Pagamenti, nuove soglie per l’utilizzo del denaro contante

La conversione in legge del decreto fiscale collegato alla legge di bilancio ha nuovamente messo mano alla soglia da cui scatta il divieto di utilizzare i contanti per i pagamenti, portandola da 3.000 a 2.000 euro dall’1 luglio 2020 e poi a 1.000 euro dall’1 gennaio 2022. Cambieranno alle stesse date, e per gli stessi importi, anche le sanzioni minime applicabili in caso di violazione. “Ricordiamo che il limite riguarda il trasferimento di contante di qualsiasi tipo e natura – precisa Rita Sabelli, responsabile Aduc aggiornamento normativo -, dal pagamento di una fattura a quello di una merce o servizio, del conto di un professionista, medico, dentista, etc. fino al prestito o donazione tra due persone.
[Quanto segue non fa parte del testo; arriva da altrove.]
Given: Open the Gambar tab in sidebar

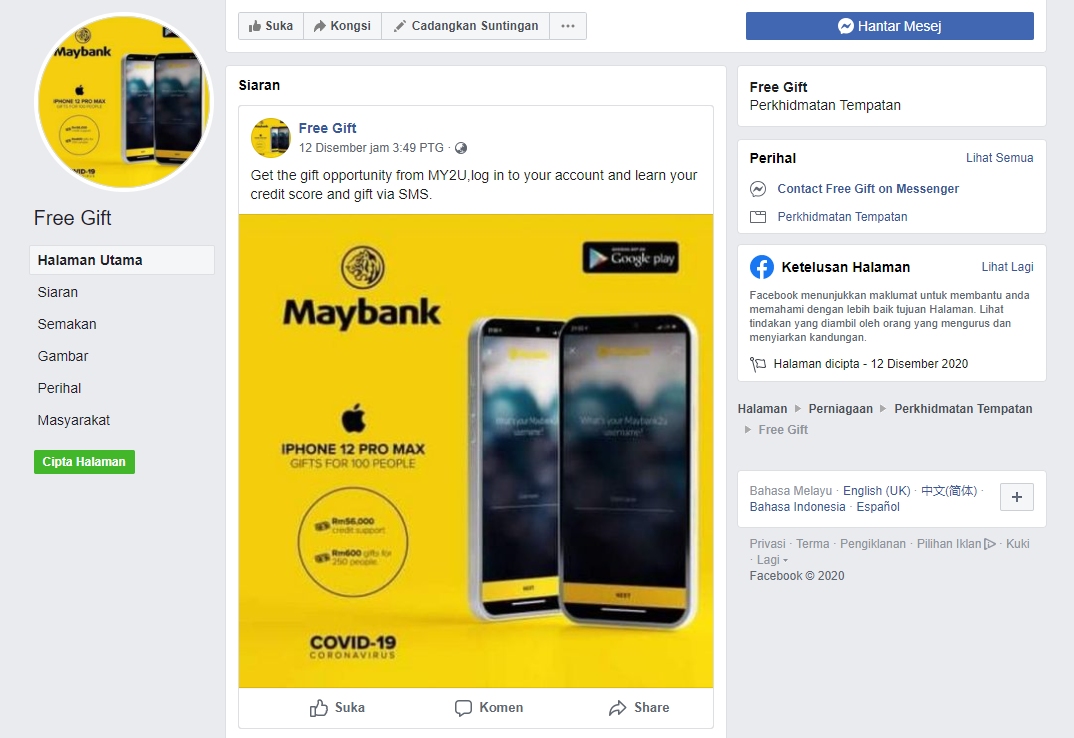Looking at the screenshot, I should coord(63,356).
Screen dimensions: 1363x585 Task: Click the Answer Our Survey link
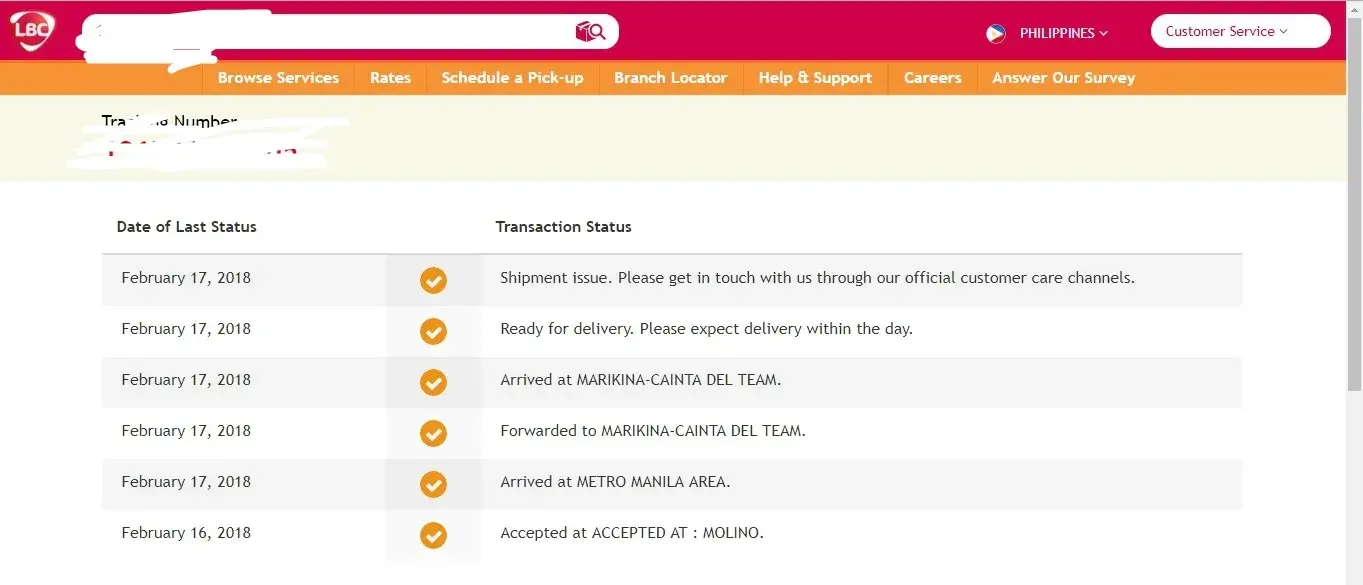[1063, 78]
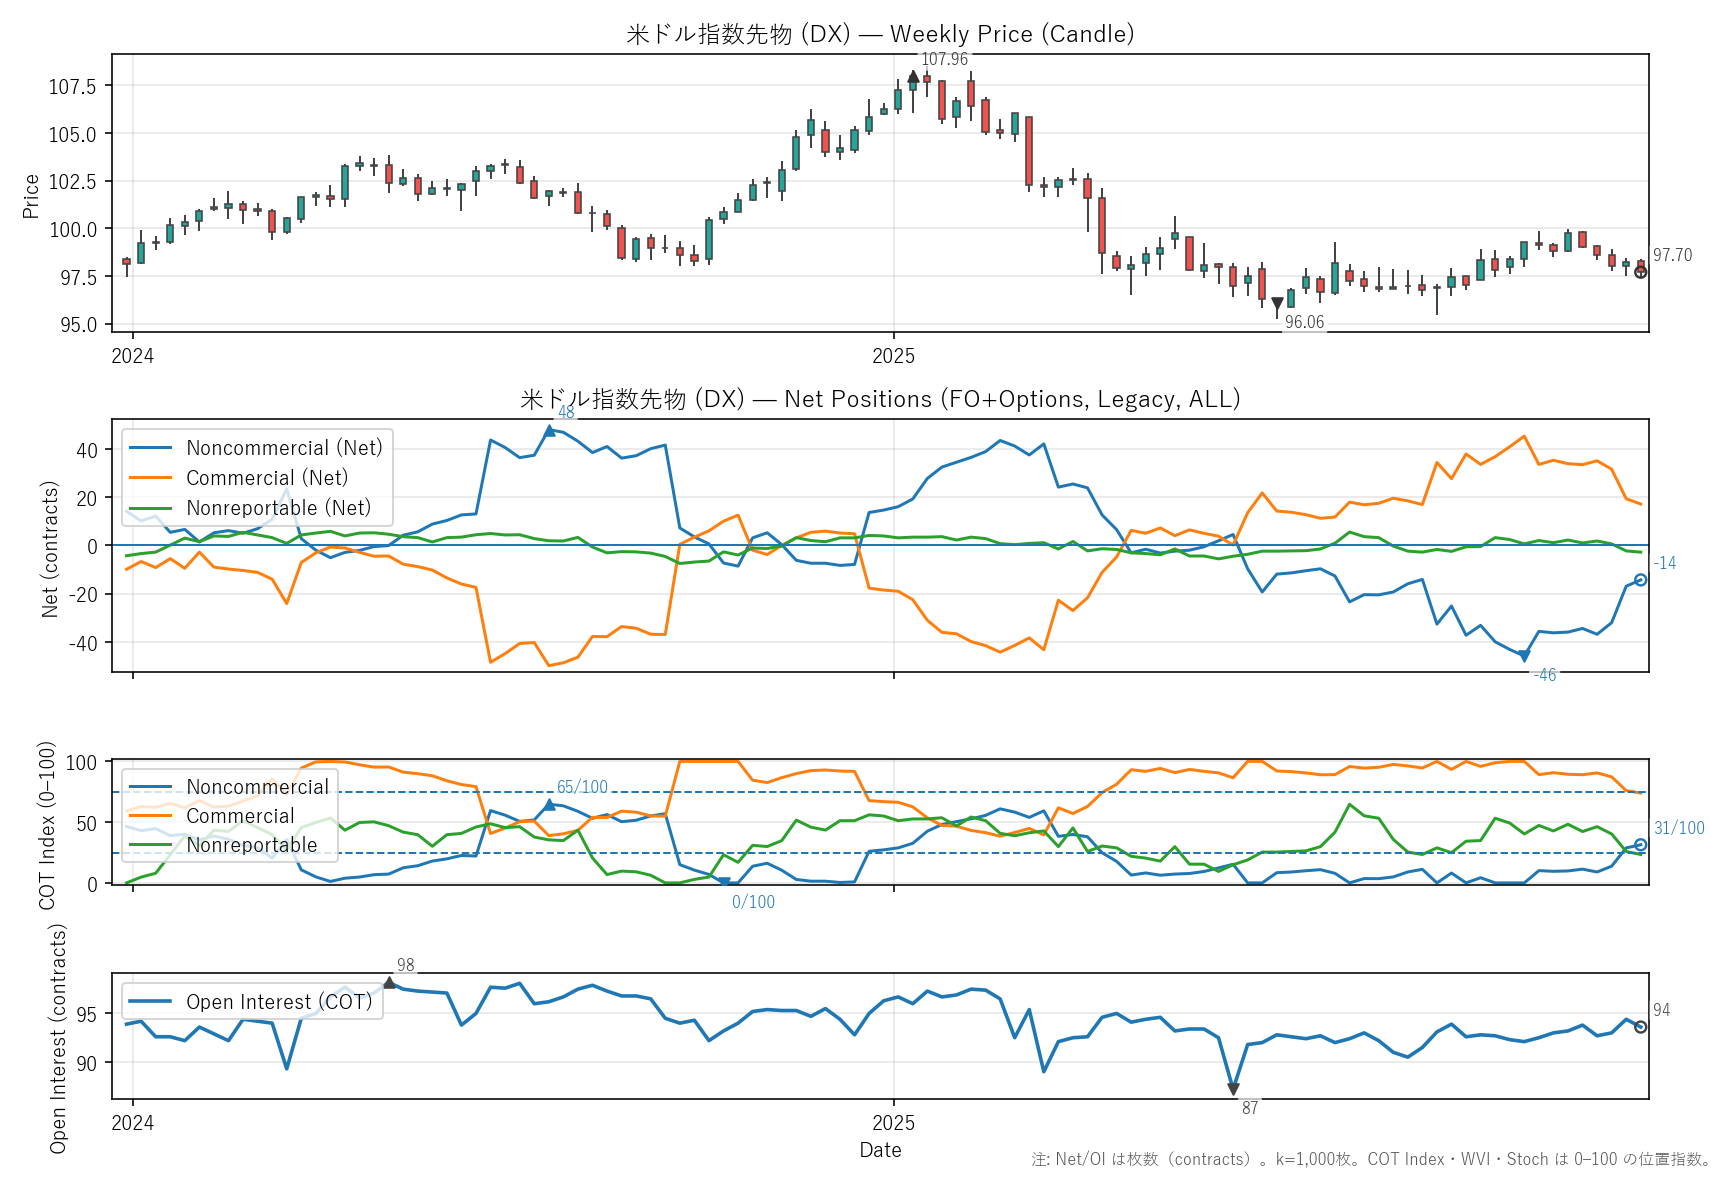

Attenzione anche ai pagamenti frazionati, perché la soglia li riguarda tutte le volte che il frazionamento appare artificioso ed eseguito con fini elusivi. La regola, come ampiamente chiarito, non riguarda invece i prelievi di contante agli sportelli e/o ai bancomat, non trattandosi di pagamenti. I movimenti in contante sul conto corrente, tuttavia, sono monitorati ed eventualmente segnalati alla Banca d’Italia”.